START RECORDS FOR THIS EXERCISE

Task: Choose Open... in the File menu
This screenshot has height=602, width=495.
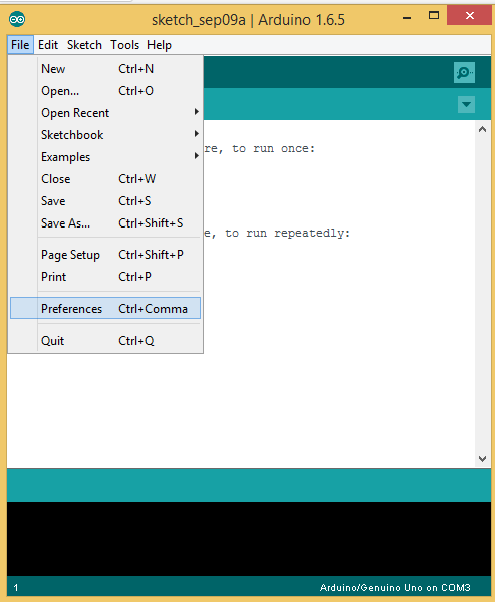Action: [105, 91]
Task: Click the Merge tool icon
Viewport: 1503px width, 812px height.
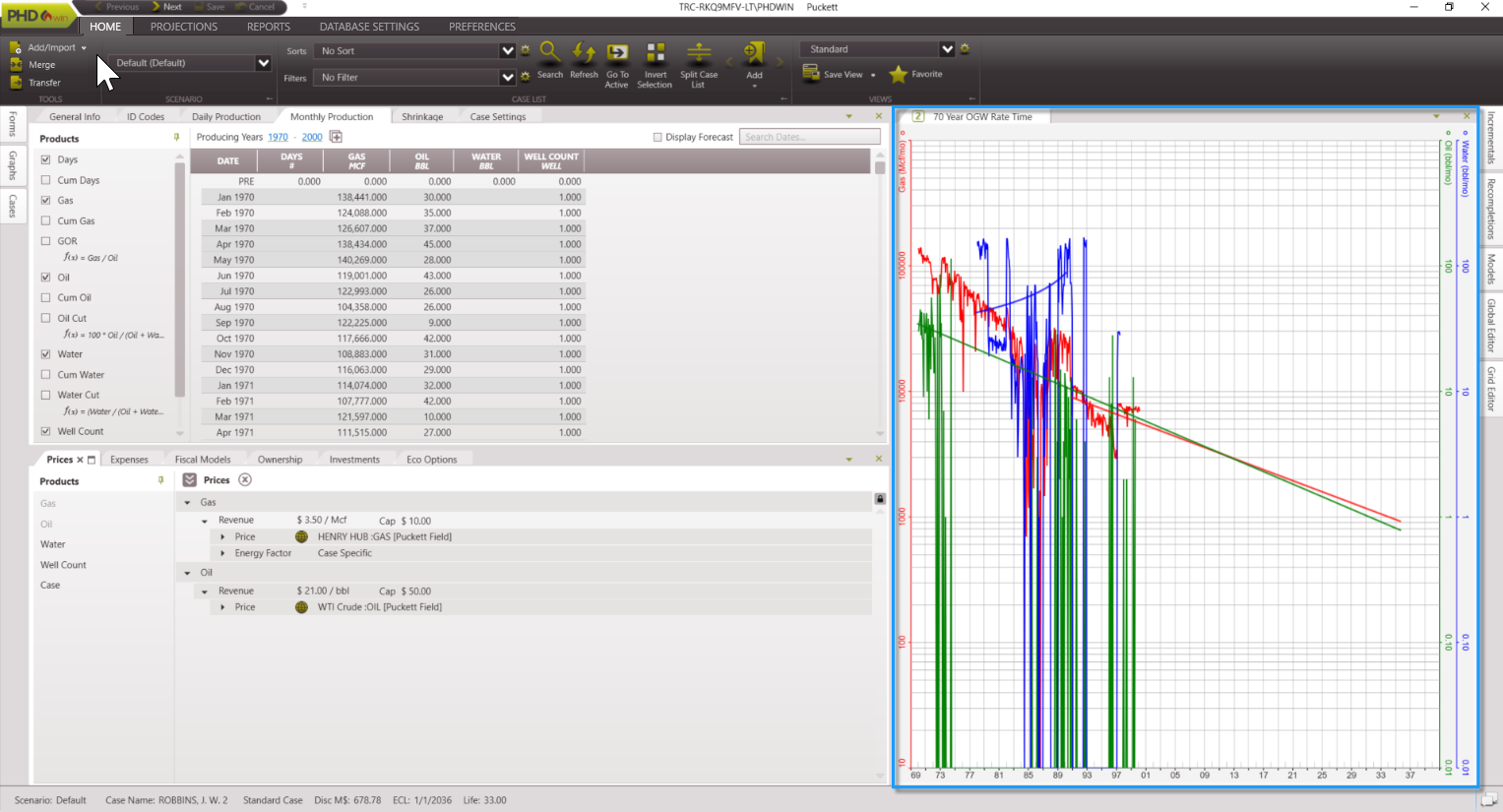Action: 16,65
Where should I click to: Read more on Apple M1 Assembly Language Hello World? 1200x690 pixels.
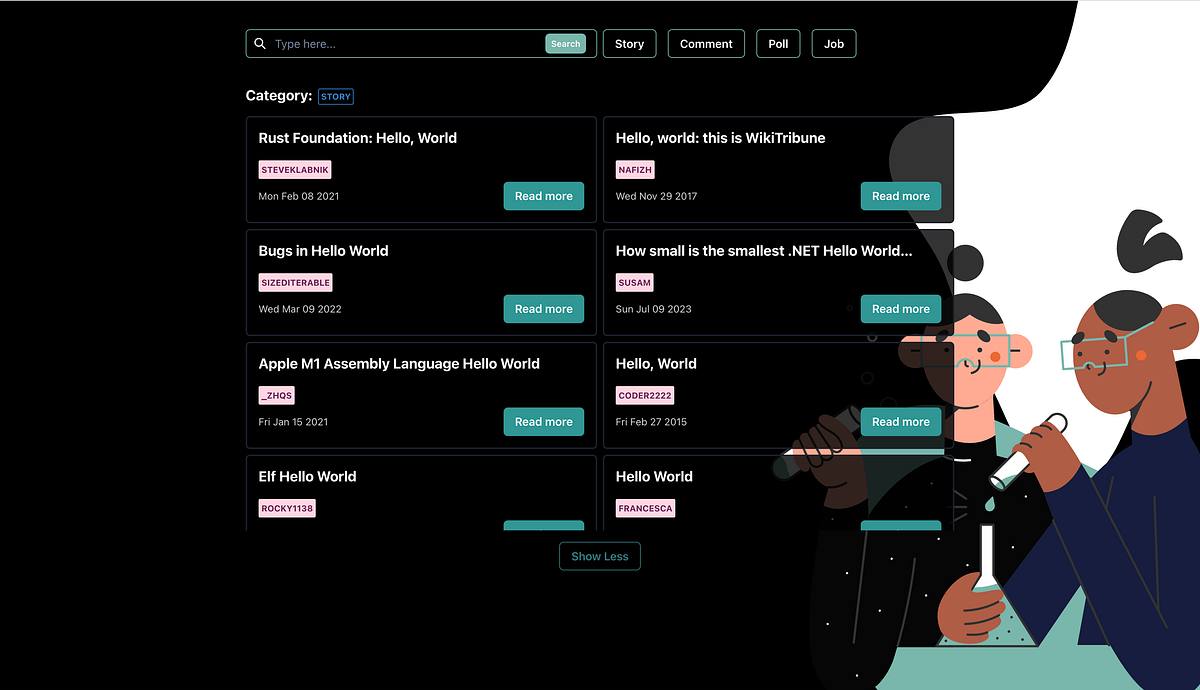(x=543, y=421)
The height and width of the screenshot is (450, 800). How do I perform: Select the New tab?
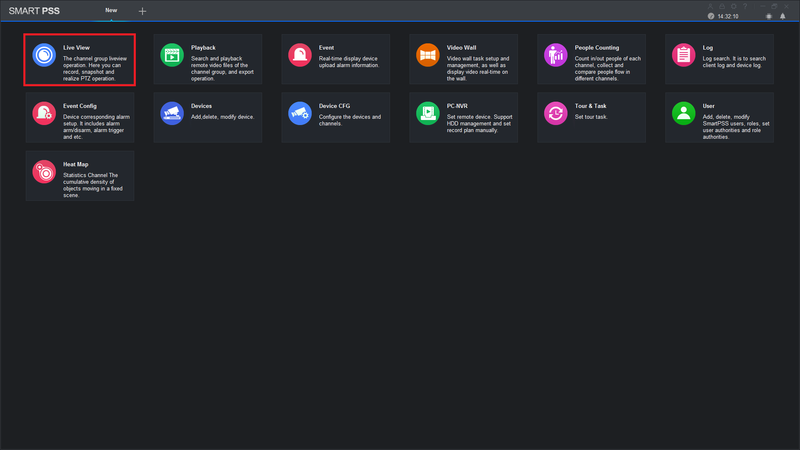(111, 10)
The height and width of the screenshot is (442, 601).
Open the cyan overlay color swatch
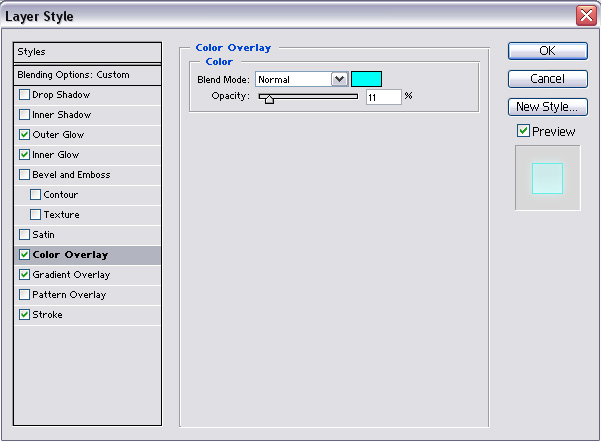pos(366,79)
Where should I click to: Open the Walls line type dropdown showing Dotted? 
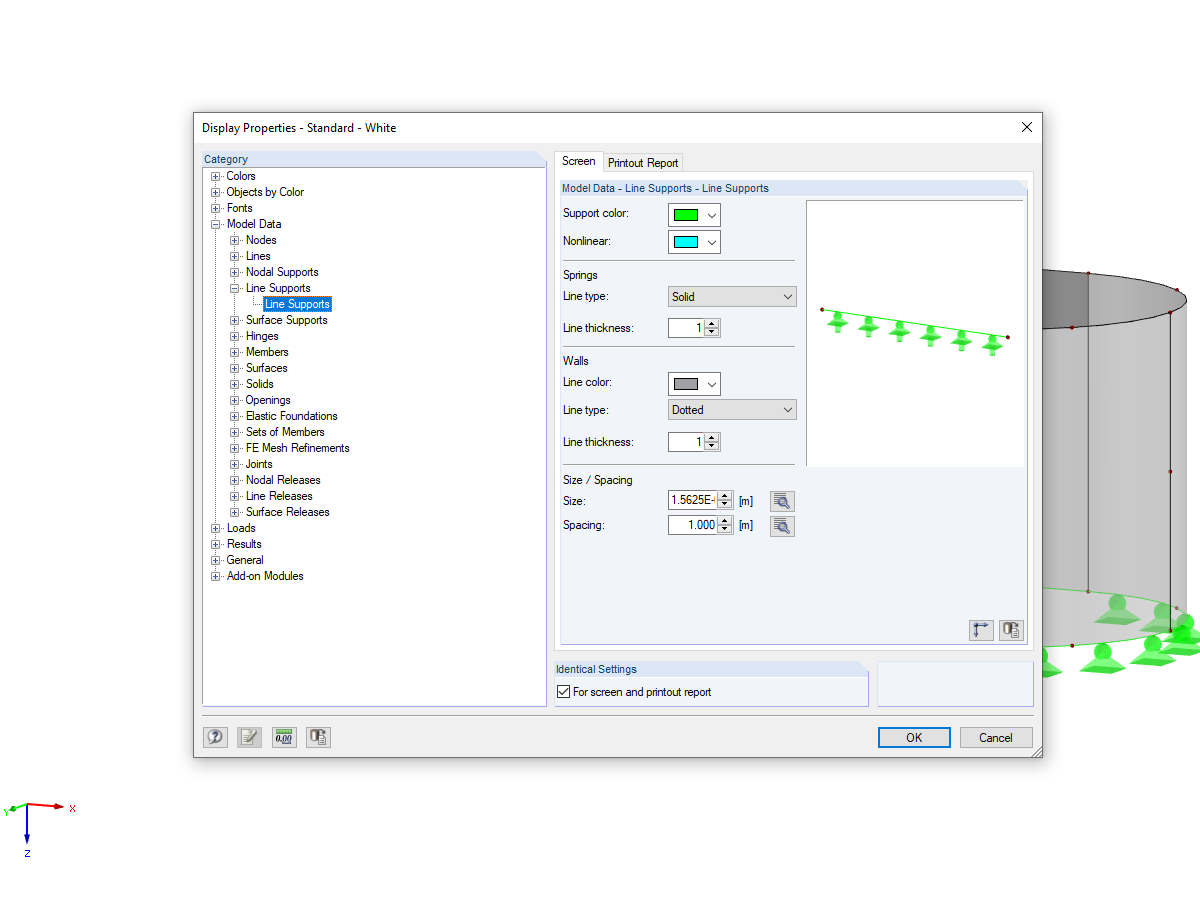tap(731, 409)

END RECORDS FOR THIS EXERCISE
START RECORDS FOR THIS EXERCISE

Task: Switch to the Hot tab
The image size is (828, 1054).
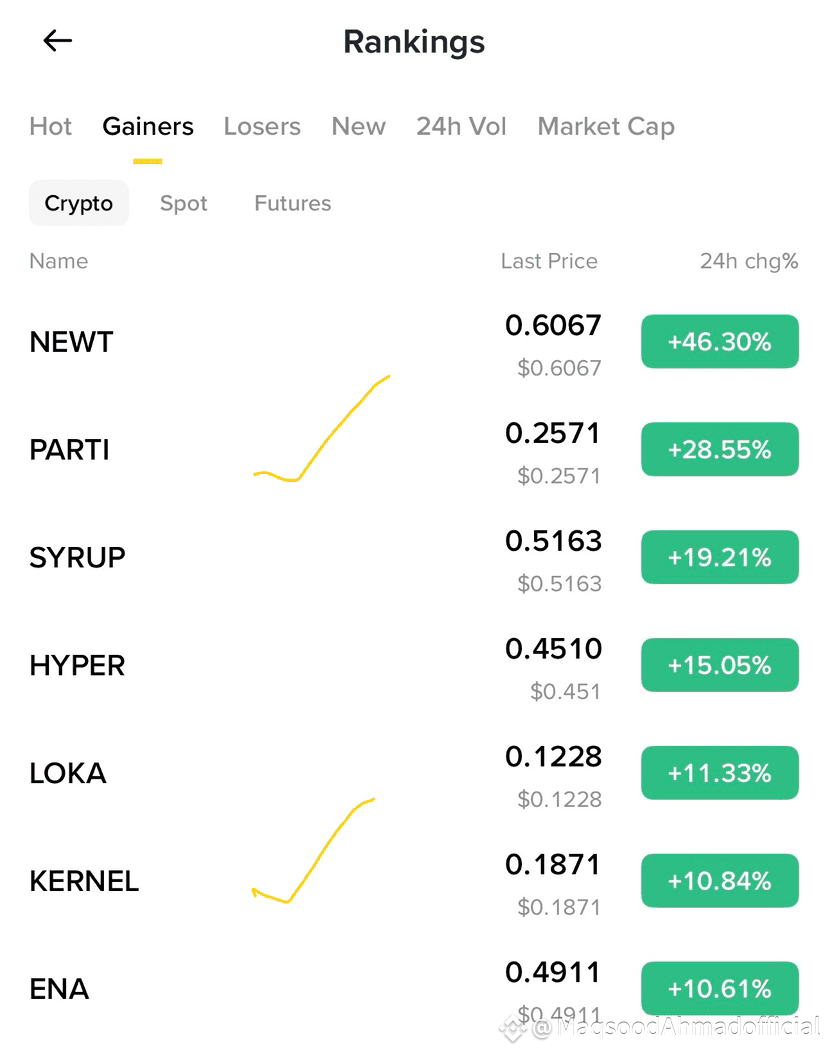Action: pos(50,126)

END RECORDS FOR THIS EXERCISE
START RECORDS FOR THIS EXERCISE

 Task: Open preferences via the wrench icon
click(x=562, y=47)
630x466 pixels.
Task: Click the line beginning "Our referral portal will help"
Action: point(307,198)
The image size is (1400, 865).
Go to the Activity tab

END RECORDS FOR THIS EXERCISE

ASSIGNMENT ▸
Will you return exactly the lines above from the one with "Task: Open preferences via the wrench icon" down to the one with "Go to the Activity tab", counting both as part of the range?

RESPONSE ▸
 Task: Open preferences via the wrench icon
click(x=562, y=47)
630x466 pixels.
Task: Click the line beginning "Our referral portal will help"
Action: point(307,198)
The image size is (1400, 865).
Go to the Activity tab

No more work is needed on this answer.